В первый день, когда я собрался хоть что-то написать и спустился с наступлением отведенного на обед времени в столовую, прихватив блокнот и авторучку, подали ленивые голубцы со свининой и компот. Ненавижу ленивые голубцы, но что же — ругаться? Бессмысленное это занятие. Быстро съев кое-как полпорции и выпив компота, я взялся за блокнот:

Роман Лены Элтанг — явление в своем роде замечательное (ик! да что же это такое, в самом деле?!). Техника движется вперед, кто бы спорил, а вместе с тем растет и скорость производства текста, а значит, одновременно уменьшается время работы над каждой отдельной фразой, предложением, абзацем… Значительная часть «Побега куманики» на протяжении периода с 2004-го по 2006 год (та часть, которая составляет дневник заглавного персонажа) публиковалась в виде интернет-блога и изначально сделана так, что представляет собой нечто среднее между средним интернет-дневником и средним худ. текстом. Все выходящее за пределы дневника Мораса/Мозеса в Интернете не опубликовано, а основные сюжетные линии затрагиваются постольку, поскольку Мозес/Морас упоминает их в своем дневнике. С поправкой на формально модернистские приемы, в советское время роман мог бы принять форму повествования о ревизоре, посещающем передовые производства и исправно читающем все стенные газеты, — стенные газеты приводились бы в тексте целиком и хотя и были бы выдуманы от начала и до конца, но выдуманы так, что их ни за что нельзя бы было отличить от настоящих (примерно такую же структурную роль играет в «Побеге куманики» дневник главного героя).

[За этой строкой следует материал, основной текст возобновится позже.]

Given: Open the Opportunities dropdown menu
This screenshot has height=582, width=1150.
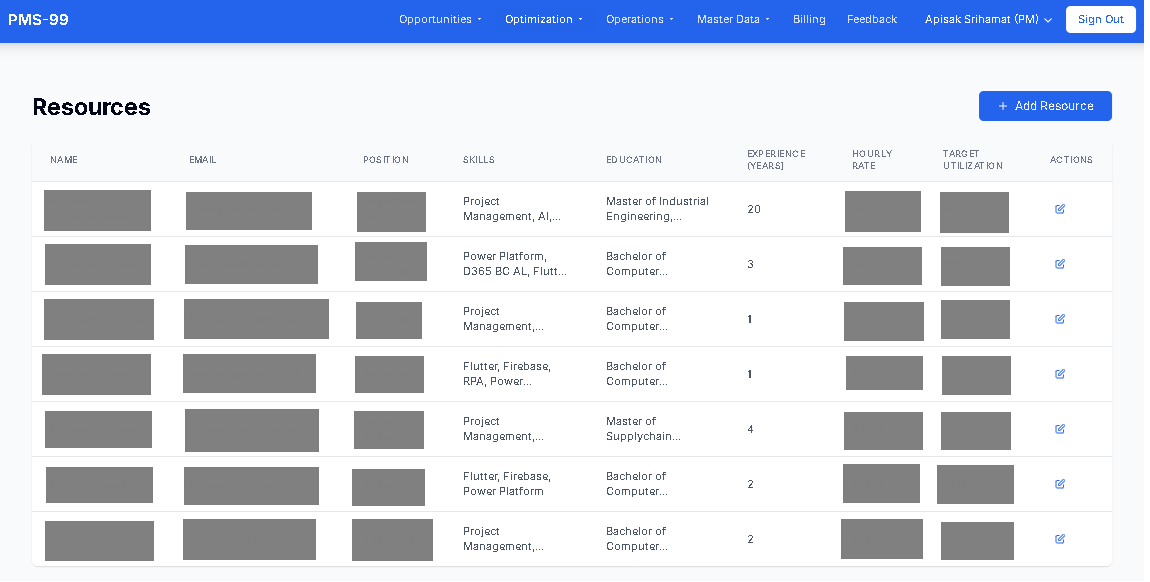Looking at the screenshot, I should pos(440,19).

На следующий день меню в столовой было не в пример лучше, а именно — блинчики со сгущенкой, я их обожаю, поэтому я заметно смягчился и даже сделался снисходителен, но ненадолго:

Замысел романа Элтанг хорош, если не очень строго придираться, но беда в том, что флажки удачно придуманного сюжета расставлены в пустоте, которая заполнена кое-как: словесный снег завезли позапрошлогодний, а ведь по нему придется спускаться с горы, вооружившись лыжными палками читательского ожидания (метафора лыжных палок вполне на уровне автора романа). Гигантские пространства между мало-мальски значительными событиями пестрят наскоро набранными на клавиатуре фонемами, даже и не догадывающимися о том, что такое звукопись, одни и те же фразы повторяются так часто, что натянутая мотивировка (дескать, всех персонажей придумал главный герой, а потому и любимые словечки у них совпадают) перестает казаться достаточным оправданием, а гнетущая малособытийность компенсируется вариациями на три несложные темы: 1) народноэтимологическая игра в слова; 2) экскурсы в мифологию народов мира; 3) метафорические рассуждения «про жизнь», порой действительно точные, но в большинстве своем случайные и приблизительные.

На третий день подали гречневую кашу с сосисками и чай. О кофе с корицей, разумеется, нечего было и думать…
Очень жаль, но общая небрежность, и без того даже у видных мастеров ставшая заметной после пересаживания за ноутбуки, становится, похоже, нормой, характеризующей подавляюще большинство участников современного литературного процесса. Перспективные замыслы не только не реализуются авторами так, как эти замыслы того заслуживают, но даже не мыслятся как требующие качественного воплощения и кропотливой над ними работы: «авось и так съедят». Неудивительно поэтому, что оказываются совершенно бессмысленными попытки post factum оправдать небрежность придуманными и оформленными в виде послесловий историями создания, декларативно напоминающими собой историю создания «Франкенштейна»: рекламируемые таким образом романы, скорее всего (как, например, в случае с «Побегом куманики»), будут, увы, столь же далеко отстоять даже (!) от «Франкенштейна», как авторы этих и подобных им не без претензий написанных послесловий отстоят от Шелли и Байрона.

Перепечатав уже вечером содержимое блокнота, я вспомнил рефреном повторяющуюся по крайней мере раз двадцать за весь текст романа фразу и дописал:

Иные критики превозносят «Побег куманики» как абсолютный шедевр, но кто же станет им верить?